La acusan de "violencia laboral, autoritarismo e irregularidades" en el ejercicio del cargo. Piden su destitución.
Junto con el pedido de jury, el gremio solicitó que "se ordene la inmediata suspensión de la denunciada en el cargo".
Sostiene que los hechos denunciados y la situación que se vive en el juzgado Civil de Chos Malal resulta "claramente verificable por el cúmulo de sumarios internos que la denunciada registra a la fecha".
Sejun indica en la presentación, a la que tuvo acceso "Río Negro", que "todas las actuaciones tienen como causa o bien situaciones de acoso y violencia laboral o bien situaciones de abuso funcional y manejo discrecional de las potestades legalmente atribuidas".

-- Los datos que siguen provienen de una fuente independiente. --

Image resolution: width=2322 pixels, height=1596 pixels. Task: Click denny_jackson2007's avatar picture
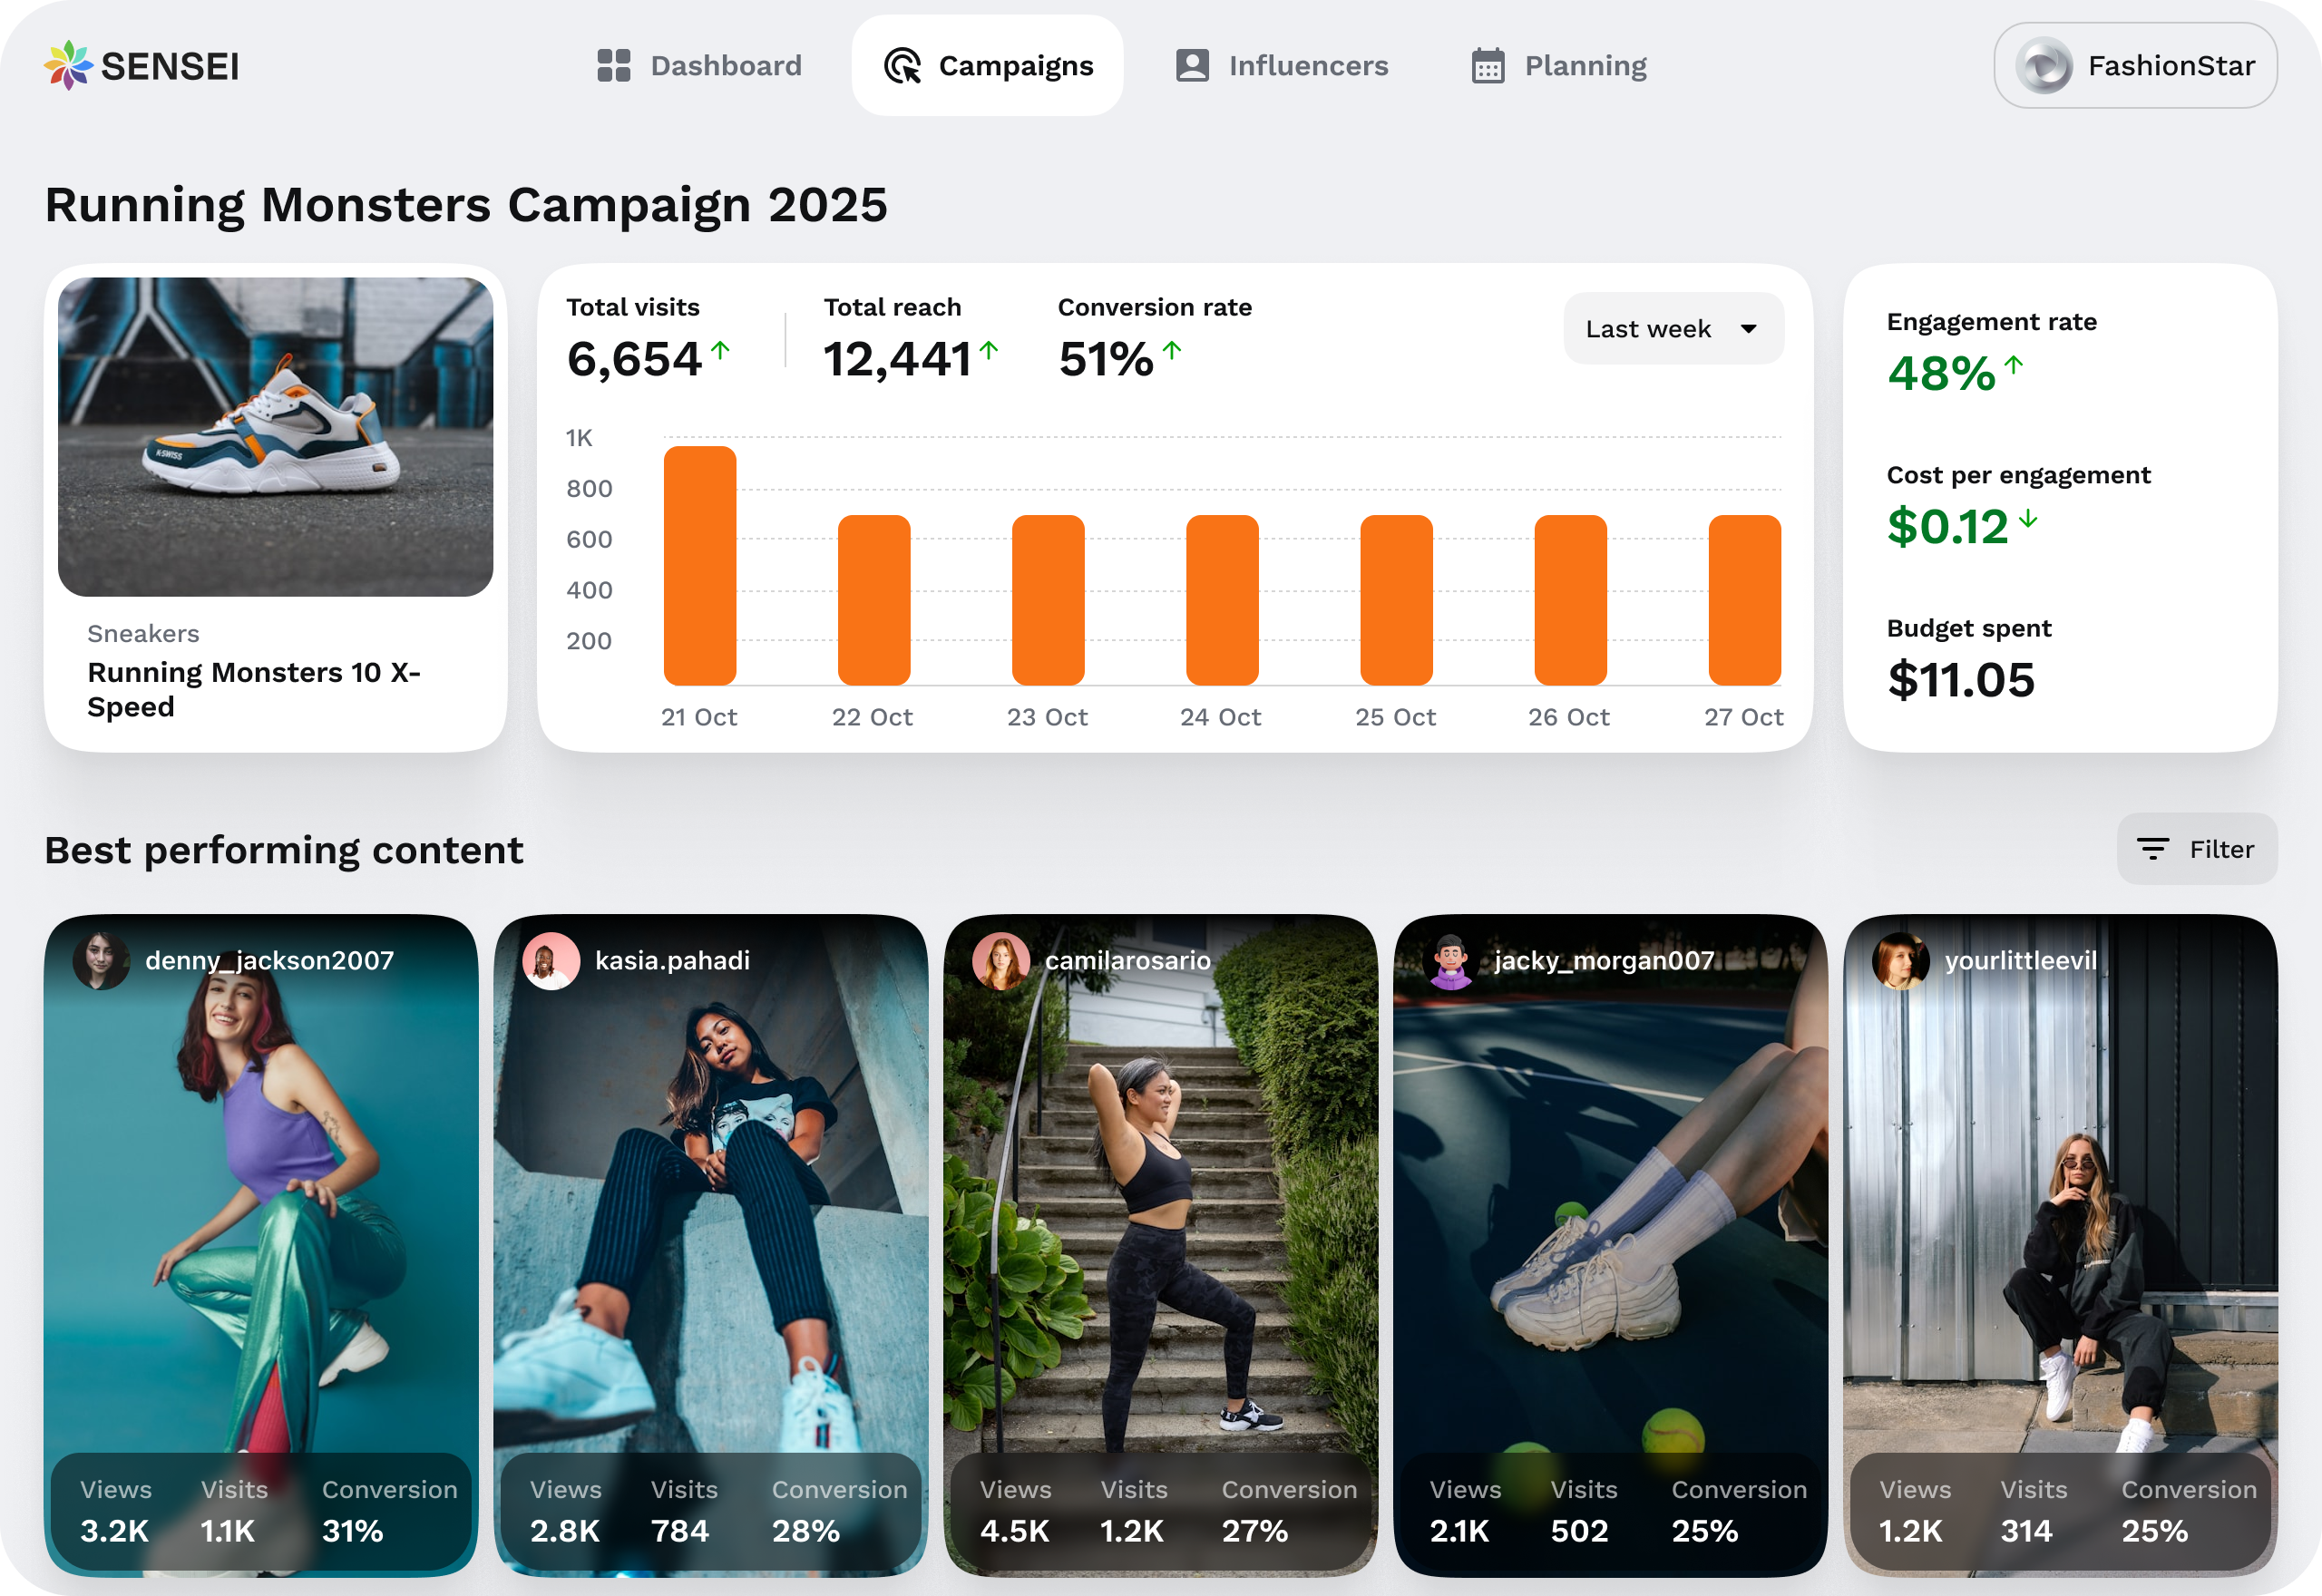[x=101, y=960]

Desde el 2007 se viene denunciando a Rossi por "situaciones de abuso, persecución y violencia para con el personal de su dependencia que se traducía en malos tratos, traslados arbitrarios, asignación de funciones incompatibles con el cargo o la capacidad y sin respeto de la jerarquía respecto de un número más que considerable de funcionarios y empleados del Poder Judicial".
Para el gremio existen en los sumarios administrativos abundantes testimonios respecto de "los malos tratos infligidos por la jueza, a quien tanto funcionarios como empleados sindican de arbitraria, autoritaria y violenta".
A modo ilustrativo indica que se dirige a los empleados como "che inútil", además de "asignarles sobrenombres o motes descalificantes" o "manipularlos a través de amenazas que trasuntan por no renovar el contrato o practicar malos informes".
Un ejemplo de ello es lo ocurrido en un sumario administrativo iniciado a un trabajador, en el cual el TSJ resolvió "exhortar por última vez a la titular del juzgado civil y a los funcionarios del organismos para que en lo sucesivo observen con mayor celo, atención y diligencia los controles inherentes y adecuados que son debidos para el correcto funcionamiento del juzgado bajo apercibimiento de iniciar las actuaciones administrativas correspondientes".
El clima laboral ha generado el traslado de al menos diez personas entre empleados y funcionarios.
La situación que se vive en el juzgado civil "generó y genera a la fecha no sólo los trastornos en los empleados bajo su dependencia sino además un cuadro de completa disfuncionalidad institucional", dijo el Sejun.